Message deleted by MNHQ. Here's a link to our Talk Guidelines.

taxi4ballet · 29/06/2015 20:27

Oh dear OP, get out of the wrong side of bed this morning, did we?

Have a lie down and look through a magazine/newspaper/Sunday supplement. Look particularly carefully at the fashion photographs. Or, if you prefer, switch on the TV and wait and see how long it is before an ad for something low fat or reduced sugar comes on.

ThingummyJigg · 29/06/2015 20:28

I don't think I've ever met your dds, I certainly wouldn't bemoan the size of my thighs with a pair of teenagers, but I'll whinge on the internet whenever I fucking well like, thanks.

What an offensive OP!

SoozeyHoozey · 29/06/2015 20:29

Maybe your daughters actually are fat op? The modern day perception of a "normal" weight is often very skewed.

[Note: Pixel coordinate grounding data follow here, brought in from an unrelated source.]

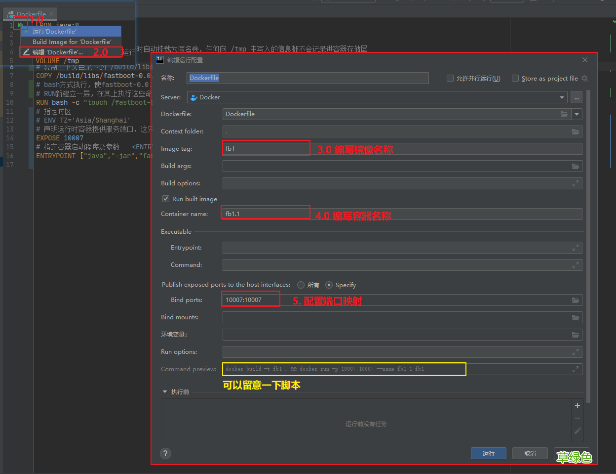Click the plus icon in the 执行前 panel
The height and width of the screenshot is (474, 616).
[x=578, y=405]
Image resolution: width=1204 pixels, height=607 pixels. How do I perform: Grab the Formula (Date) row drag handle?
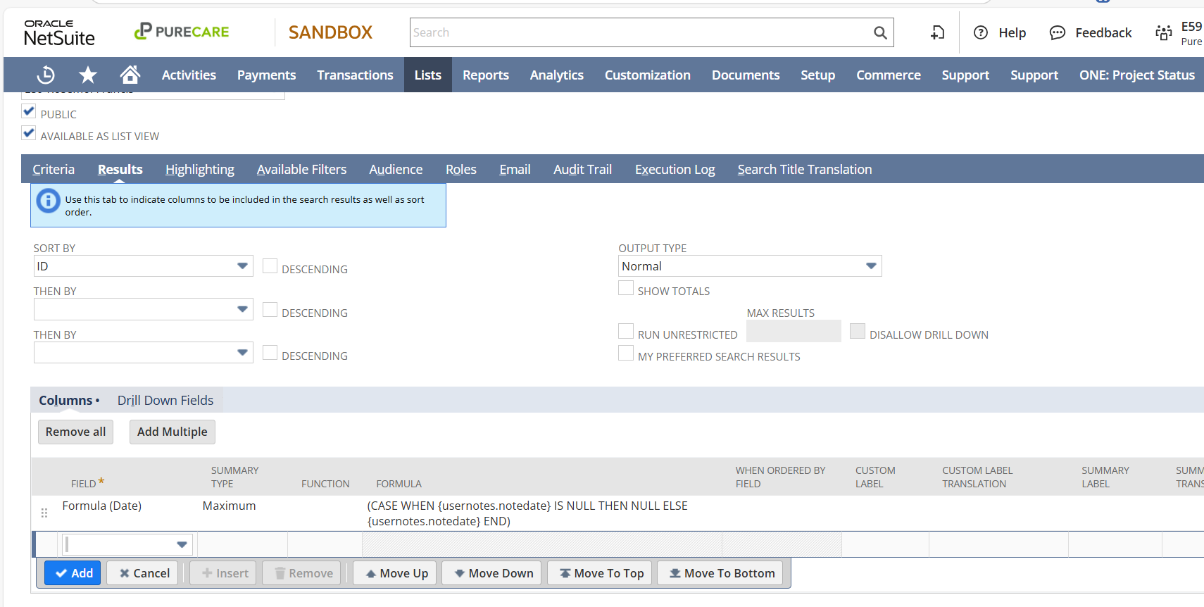click(44, 513)
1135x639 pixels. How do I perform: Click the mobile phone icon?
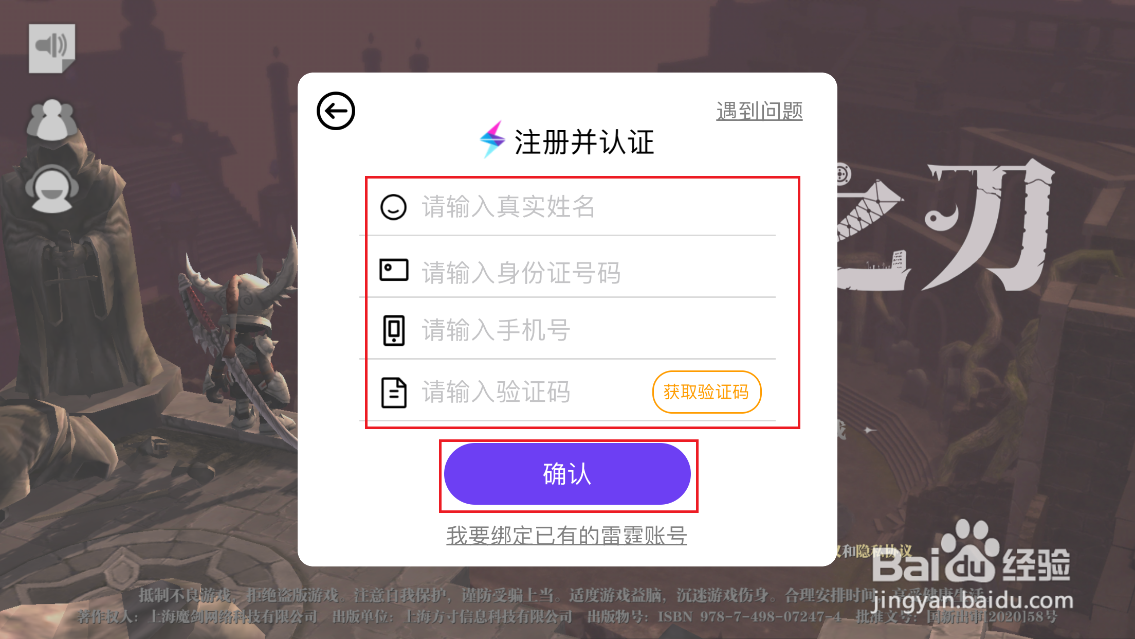[394, 330]
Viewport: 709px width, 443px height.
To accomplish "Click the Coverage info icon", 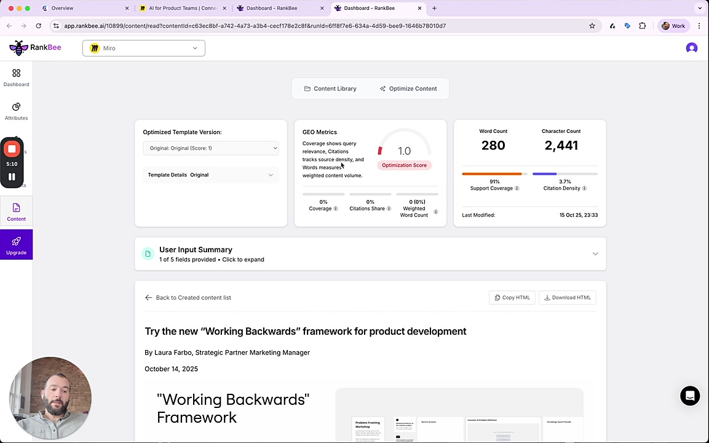I will [x=336, y=209].
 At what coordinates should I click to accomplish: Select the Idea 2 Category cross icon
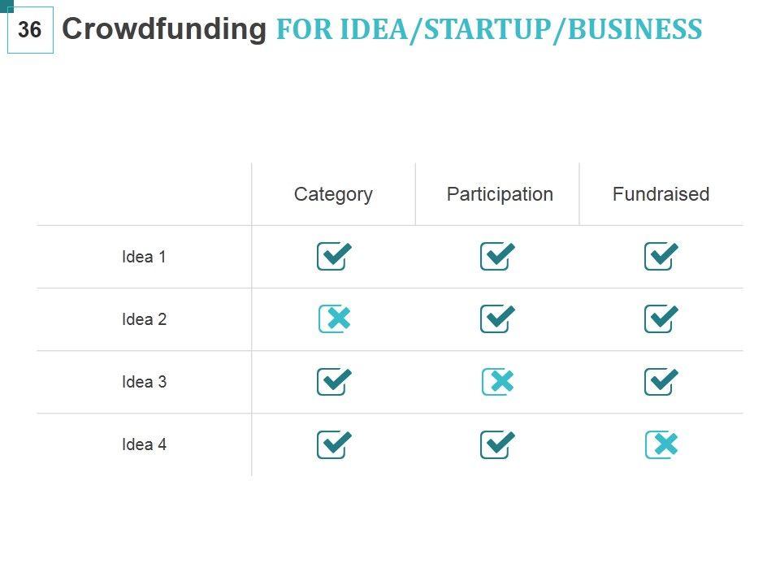click(334, 319)
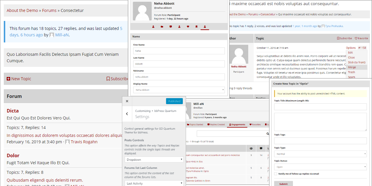The width and height of the screenshot is (372, 186).
Task: Open the Topic Type dropdown showing Normal
Action: (320, 154)
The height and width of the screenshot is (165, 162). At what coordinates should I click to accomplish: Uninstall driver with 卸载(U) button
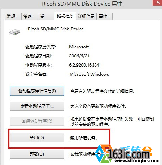(37, 154)
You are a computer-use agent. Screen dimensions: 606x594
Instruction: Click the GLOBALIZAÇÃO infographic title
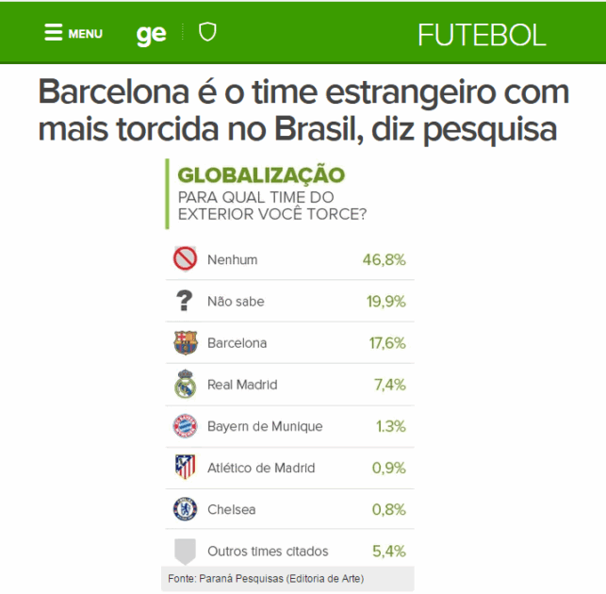[261, 174]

anorakgirl · 29/06/2015 20:30

Whilst I sort of understand your pov, barrelling into MN and saying you are so angry makes you sound like a petulant child. Repost when you're feeling a bit more rational and we might be able to help you and your dds issues

xiaozhu · 29/06/2015 20:30

Well I often moan about what a babe I am and how much unwanted attention it gets me. Really pisses people off.

GoStraightGoStraight · 29/06/2015 20:30

But we all got our issues from the generation of women above us, who bleated on about their own weight problems (real or imagined) so we are victims of social conditioning just like your daughters are. Or if we are the perpetrators of a crime against the next generation of girls then so are they. Confused

What you are asking is that we overcome our years of conditioning and low self esteem so that your DDs don't have to. Which is a bit of a big ask. Why don't you go and angry at your DDs for fucking up the self esteem of the next batch of teenagers behind them, instead of putting all the blame on us?

BathshebaDarkstone · 29/06/2015 20:30

My first thought was that the OP's DDs had eating disorders, that's not Mumsnet's fault if that's the case. I've never moaned about being fat in my life, even when I was.

Stinkersmum · 29/06/2015 20:30

iliveinalighthouse please, do not ever apologise on my behalf. I'll do that if I need to. And I certainly don't here.

ghostyslovesheep · 29/06/2015 20:31

yes why blame women? surely this obsession with weight and perfection is a way of controlling and belittling women - it's suits wider society

AuntyMag10 · 29/06/2015 20:32

Op your post is so very attention seeking and embarrassing Confused. Go parent your daughters rather than taking it out on strangers who have nothing to do with their problems.